§ **What is required**:
Consider the material that follows. How many of its lines contain "Task"? Reply with the number alone.

§ **Dataset content**:
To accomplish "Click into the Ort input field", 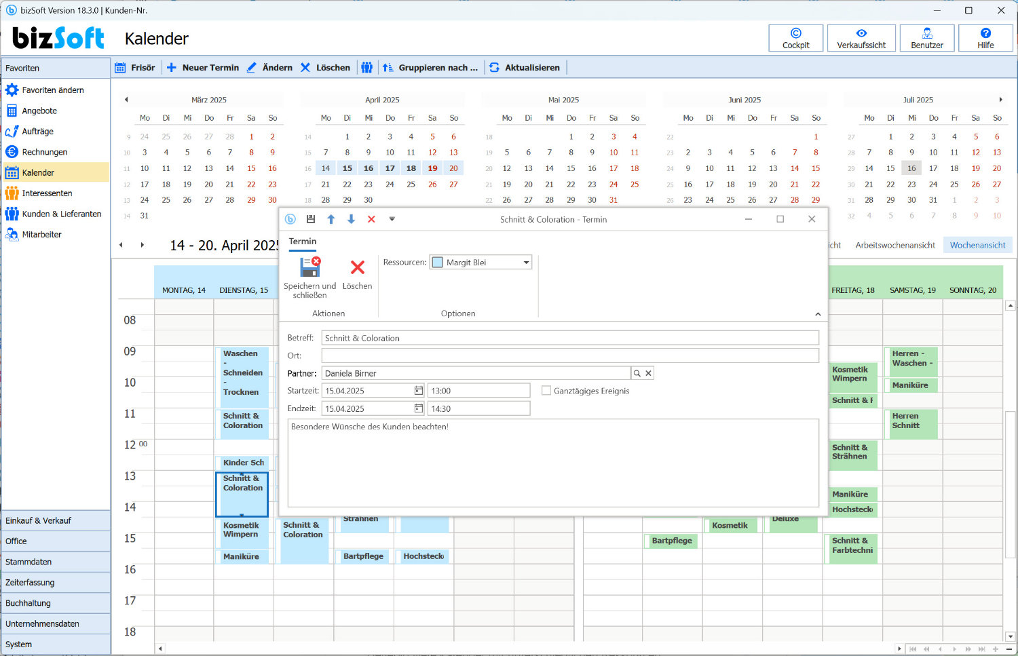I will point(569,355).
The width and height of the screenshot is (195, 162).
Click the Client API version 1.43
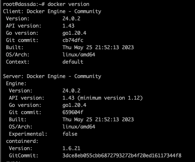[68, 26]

==

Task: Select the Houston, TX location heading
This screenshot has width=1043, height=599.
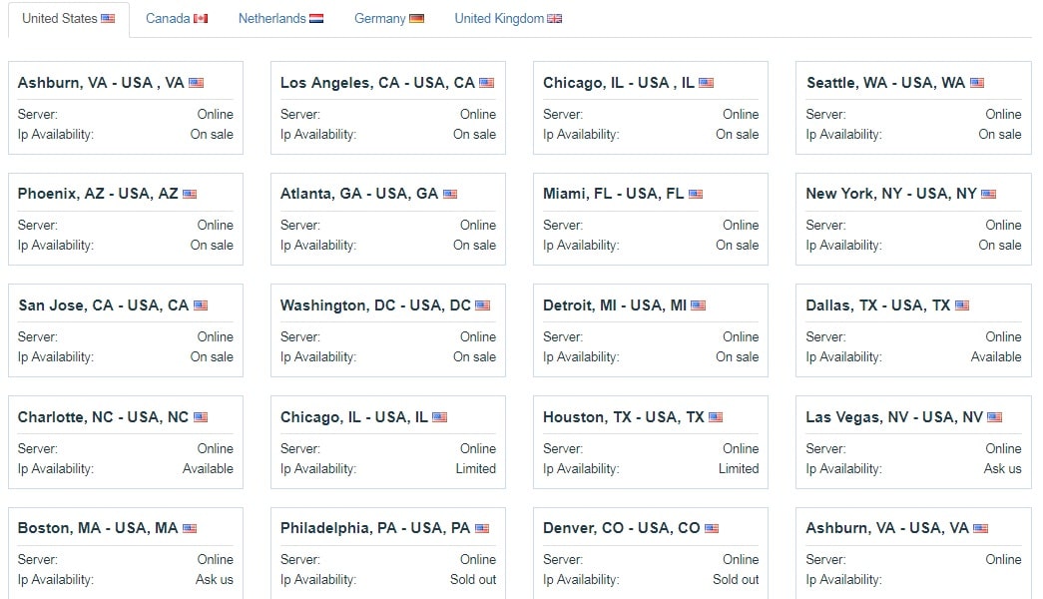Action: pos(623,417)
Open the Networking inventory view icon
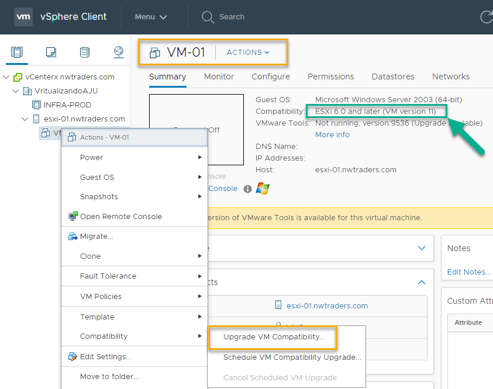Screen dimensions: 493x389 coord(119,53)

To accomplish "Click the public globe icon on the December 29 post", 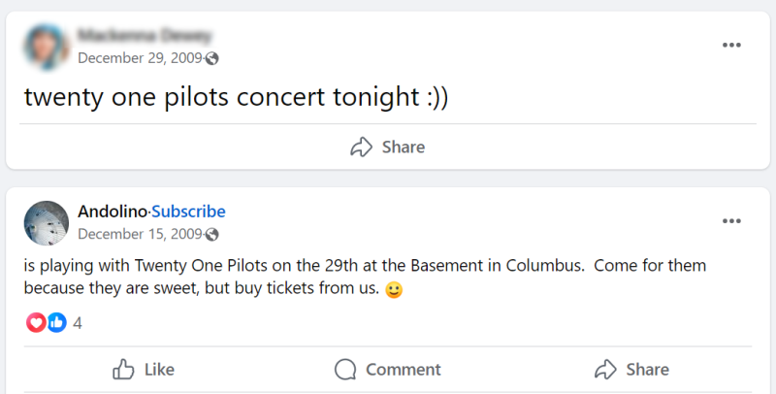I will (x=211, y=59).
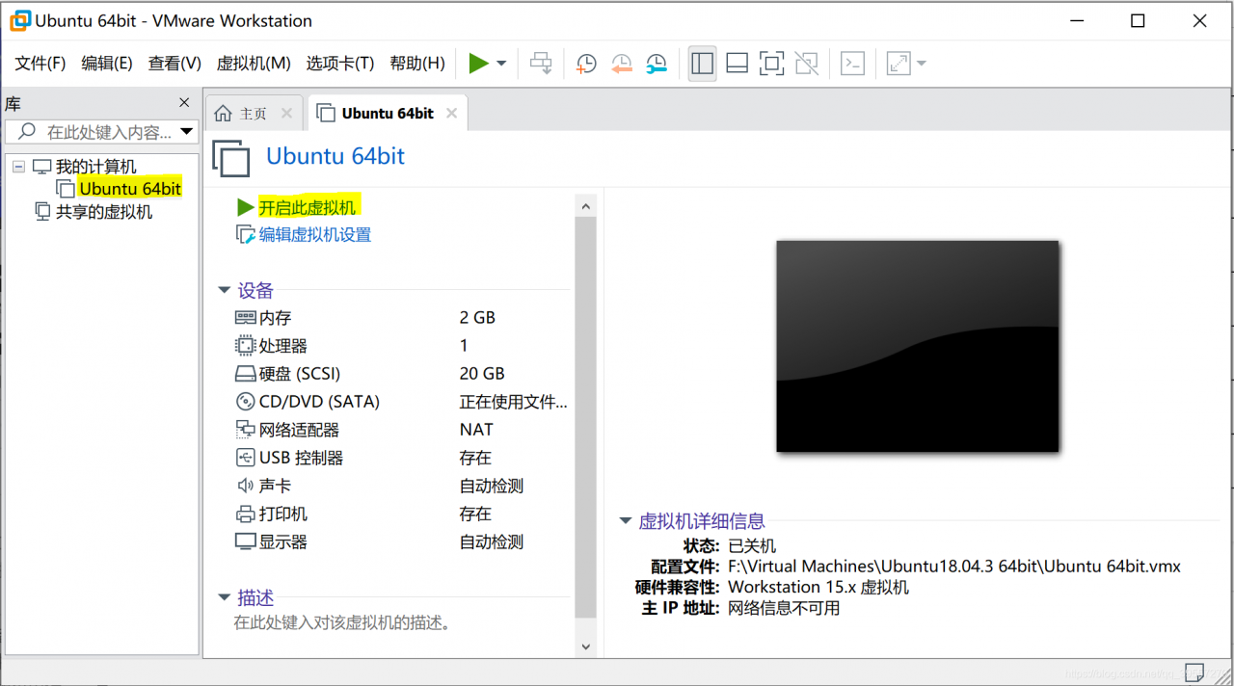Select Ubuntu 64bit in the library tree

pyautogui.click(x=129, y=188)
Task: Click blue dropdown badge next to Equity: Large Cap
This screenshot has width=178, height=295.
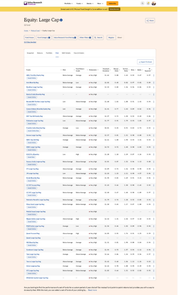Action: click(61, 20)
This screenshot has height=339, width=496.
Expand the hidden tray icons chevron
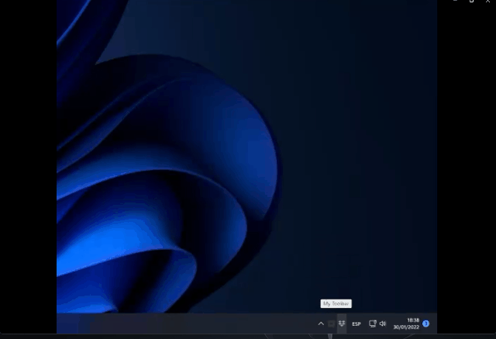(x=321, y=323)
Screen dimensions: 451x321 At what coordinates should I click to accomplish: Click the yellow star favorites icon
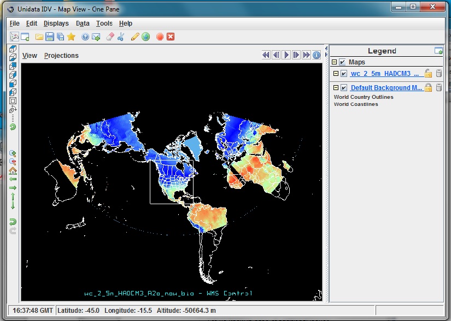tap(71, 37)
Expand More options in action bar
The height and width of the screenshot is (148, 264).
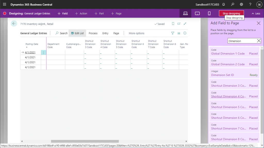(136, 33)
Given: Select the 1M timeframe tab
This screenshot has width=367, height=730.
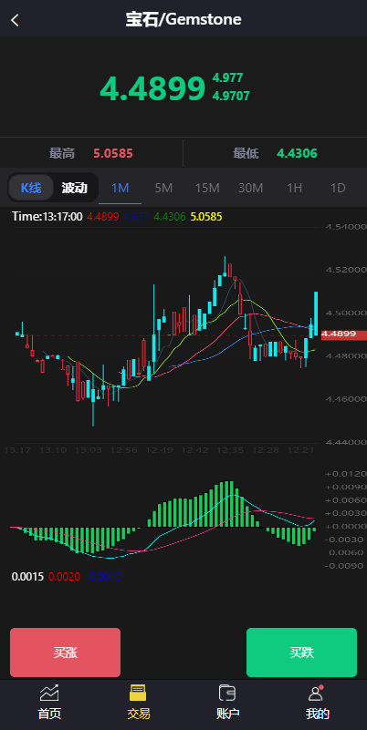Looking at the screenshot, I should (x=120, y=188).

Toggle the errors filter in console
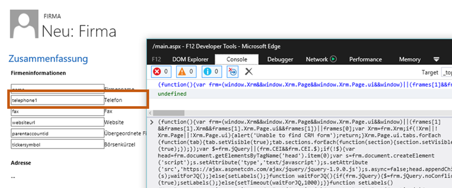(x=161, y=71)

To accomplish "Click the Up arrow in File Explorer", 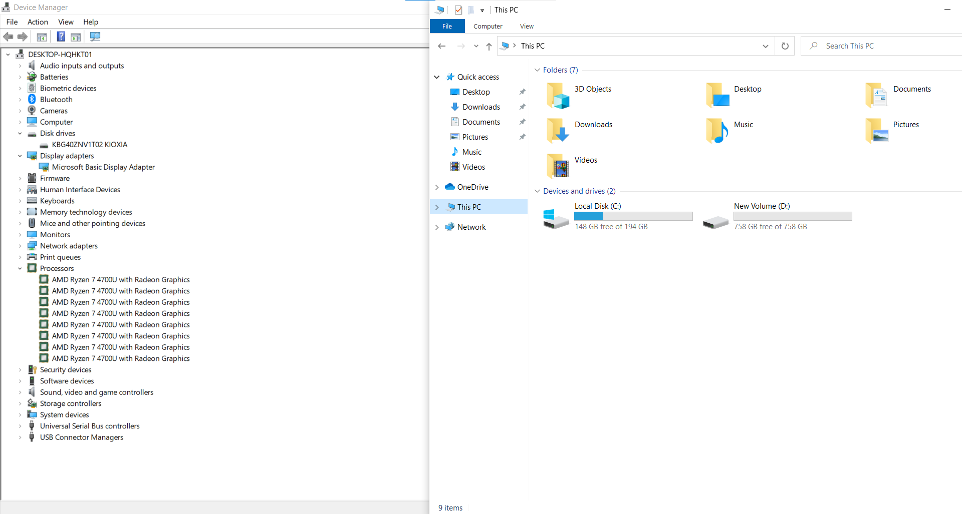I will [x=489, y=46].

§ **Answer to the problem**:
2